[Listed entries start]
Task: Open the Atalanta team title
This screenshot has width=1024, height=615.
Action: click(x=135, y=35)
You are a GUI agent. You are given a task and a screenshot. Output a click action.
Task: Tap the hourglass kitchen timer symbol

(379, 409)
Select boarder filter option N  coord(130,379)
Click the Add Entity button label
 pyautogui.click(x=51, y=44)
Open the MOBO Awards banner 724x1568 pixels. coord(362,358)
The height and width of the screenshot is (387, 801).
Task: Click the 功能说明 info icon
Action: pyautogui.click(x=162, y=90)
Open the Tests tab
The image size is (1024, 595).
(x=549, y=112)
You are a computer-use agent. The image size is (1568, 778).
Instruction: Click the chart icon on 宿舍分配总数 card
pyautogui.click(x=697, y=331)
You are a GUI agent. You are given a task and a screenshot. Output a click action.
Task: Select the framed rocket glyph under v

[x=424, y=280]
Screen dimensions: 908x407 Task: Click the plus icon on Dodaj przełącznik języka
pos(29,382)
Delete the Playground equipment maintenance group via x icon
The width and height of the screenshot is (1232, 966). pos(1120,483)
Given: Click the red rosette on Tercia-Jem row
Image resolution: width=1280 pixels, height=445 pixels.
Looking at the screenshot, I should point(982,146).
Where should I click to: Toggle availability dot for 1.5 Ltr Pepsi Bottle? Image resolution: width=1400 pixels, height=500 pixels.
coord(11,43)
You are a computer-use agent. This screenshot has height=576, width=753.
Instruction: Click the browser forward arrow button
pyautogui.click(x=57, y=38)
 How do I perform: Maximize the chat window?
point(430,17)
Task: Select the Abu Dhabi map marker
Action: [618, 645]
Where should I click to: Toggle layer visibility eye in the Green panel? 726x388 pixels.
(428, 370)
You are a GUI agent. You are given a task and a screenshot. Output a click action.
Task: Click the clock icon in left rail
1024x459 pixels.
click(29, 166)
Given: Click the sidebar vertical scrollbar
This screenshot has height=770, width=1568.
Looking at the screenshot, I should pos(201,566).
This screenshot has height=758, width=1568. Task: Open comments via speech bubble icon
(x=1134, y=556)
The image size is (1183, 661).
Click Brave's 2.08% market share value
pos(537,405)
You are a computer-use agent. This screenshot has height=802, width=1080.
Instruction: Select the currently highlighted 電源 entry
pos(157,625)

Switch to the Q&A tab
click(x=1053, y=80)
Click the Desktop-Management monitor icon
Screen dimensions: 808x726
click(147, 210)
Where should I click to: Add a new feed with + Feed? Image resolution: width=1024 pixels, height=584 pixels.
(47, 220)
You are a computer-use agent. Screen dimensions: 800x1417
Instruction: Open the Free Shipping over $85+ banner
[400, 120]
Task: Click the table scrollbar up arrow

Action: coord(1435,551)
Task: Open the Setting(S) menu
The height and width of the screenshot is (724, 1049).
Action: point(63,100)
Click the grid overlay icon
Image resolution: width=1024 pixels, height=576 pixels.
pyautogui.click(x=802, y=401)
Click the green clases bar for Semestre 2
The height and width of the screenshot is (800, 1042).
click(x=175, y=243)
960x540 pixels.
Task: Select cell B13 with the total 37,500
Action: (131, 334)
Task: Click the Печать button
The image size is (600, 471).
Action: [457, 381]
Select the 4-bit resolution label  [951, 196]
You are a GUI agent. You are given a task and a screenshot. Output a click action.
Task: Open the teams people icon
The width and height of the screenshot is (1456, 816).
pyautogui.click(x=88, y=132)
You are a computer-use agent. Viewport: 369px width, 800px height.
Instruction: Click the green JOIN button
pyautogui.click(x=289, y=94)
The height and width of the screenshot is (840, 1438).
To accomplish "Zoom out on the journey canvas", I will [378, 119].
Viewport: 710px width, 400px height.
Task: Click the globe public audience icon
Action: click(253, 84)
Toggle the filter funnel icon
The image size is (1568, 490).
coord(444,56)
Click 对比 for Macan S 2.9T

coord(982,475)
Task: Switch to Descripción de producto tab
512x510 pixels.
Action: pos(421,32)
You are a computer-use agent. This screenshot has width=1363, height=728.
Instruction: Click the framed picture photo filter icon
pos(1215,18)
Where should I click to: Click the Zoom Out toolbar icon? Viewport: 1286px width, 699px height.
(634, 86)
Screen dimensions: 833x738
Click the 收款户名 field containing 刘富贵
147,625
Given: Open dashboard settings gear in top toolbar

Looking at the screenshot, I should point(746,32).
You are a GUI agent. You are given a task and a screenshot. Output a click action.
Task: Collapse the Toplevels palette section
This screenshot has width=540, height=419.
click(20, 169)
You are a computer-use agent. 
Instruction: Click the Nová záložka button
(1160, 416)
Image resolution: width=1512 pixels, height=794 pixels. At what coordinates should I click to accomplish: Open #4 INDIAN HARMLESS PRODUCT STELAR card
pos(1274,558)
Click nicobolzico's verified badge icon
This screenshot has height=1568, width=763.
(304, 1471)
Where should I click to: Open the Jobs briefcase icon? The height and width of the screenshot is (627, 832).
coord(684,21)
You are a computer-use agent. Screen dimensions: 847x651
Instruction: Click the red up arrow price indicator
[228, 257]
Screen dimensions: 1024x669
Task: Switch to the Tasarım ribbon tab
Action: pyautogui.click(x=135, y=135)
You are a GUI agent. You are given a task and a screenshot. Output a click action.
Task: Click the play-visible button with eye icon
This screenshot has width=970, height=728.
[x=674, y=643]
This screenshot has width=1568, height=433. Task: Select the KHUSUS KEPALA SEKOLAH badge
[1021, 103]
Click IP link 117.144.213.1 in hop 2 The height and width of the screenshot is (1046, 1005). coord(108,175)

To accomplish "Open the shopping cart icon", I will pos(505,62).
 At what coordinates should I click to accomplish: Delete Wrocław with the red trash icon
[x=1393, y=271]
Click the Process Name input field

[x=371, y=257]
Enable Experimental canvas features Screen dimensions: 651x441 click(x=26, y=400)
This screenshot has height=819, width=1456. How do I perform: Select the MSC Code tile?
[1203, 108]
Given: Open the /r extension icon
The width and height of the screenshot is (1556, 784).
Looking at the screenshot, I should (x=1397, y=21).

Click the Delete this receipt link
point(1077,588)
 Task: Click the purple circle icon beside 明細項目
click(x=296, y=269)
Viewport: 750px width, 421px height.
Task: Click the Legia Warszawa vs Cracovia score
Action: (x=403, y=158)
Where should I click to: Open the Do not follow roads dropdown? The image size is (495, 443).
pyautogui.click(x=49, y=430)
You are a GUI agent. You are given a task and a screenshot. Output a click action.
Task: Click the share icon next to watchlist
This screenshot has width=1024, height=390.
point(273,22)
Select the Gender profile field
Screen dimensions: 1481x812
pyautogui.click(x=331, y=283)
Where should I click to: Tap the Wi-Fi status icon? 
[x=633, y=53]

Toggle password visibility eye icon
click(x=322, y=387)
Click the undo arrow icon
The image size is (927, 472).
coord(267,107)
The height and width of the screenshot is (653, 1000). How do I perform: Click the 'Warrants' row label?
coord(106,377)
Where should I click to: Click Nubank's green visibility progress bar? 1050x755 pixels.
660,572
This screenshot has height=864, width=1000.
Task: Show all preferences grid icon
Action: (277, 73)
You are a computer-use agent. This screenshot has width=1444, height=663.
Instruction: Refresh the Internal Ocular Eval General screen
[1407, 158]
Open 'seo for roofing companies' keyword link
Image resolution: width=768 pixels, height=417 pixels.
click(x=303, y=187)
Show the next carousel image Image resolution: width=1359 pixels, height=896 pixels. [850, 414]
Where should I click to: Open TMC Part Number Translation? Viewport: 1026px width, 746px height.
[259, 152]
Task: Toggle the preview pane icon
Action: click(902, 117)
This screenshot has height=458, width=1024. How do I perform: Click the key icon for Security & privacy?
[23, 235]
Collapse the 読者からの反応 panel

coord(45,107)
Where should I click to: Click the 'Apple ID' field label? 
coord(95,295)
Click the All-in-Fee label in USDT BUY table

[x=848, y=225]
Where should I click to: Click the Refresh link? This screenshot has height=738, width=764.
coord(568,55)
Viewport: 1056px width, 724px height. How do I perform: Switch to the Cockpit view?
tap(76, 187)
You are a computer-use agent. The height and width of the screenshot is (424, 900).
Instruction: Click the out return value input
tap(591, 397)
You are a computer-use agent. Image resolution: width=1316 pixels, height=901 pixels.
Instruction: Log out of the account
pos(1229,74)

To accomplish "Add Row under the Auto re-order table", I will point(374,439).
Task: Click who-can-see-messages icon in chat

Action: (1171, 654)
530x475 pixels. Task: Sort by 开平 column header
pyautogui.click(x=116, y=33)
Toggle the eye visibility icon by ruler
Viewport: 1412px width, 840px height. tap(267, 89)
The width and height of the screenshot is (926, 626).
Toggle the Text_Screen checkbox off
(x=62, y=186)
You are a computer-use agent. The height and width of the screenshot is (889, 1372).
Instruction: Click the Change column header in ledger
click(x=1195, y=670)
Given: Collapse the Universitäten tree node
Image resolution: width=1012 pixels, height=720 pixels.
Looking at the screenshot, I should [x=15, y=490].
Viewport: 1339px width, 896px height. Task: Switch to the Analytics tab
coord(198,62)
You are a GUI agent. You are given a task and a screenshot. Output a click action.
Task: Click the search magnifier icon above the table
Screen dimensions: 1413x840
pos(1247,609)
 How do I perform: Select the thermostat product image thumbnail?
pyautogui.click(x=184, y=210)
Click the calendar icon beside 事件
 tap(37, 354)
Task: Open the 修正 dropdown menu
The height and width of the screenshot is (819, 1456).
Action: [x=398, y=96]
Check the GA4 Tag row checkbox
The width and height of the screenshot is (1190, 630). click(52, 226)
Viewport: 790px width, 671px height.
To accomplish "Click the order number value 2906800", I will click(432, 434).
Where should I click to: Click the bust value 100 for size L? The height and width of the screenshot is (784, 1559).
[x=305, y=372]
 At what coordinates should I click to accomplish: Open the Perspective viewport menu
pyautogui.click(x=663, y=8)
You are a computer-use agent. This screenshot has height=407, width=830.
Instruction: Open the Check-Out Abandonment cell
[Listed entries end]
== Exercise directions ==
Copy out only the rows starting at the line with "Click the Process Name input field" and ending at the line with "point(1077,588)", swapping "receipt" for "invoice" and leaving everything else the same.

== Written answer ==
Click the Process Name input field

[x=371, y=257]
Enable Experimental canvas features Screen dimensions: 651x441 click(x=26, y=400)
This screenshot has height=819, width=1456. How do I perform: Select the MSC Code tile?
[1203, 108]
Given: Open the /r extension icon
The width and height of the screenshot is (1556, 784).
Looking at the screenshot, I should (x=1397, y=21).

Click the Delete this invoice link
point(1077,588)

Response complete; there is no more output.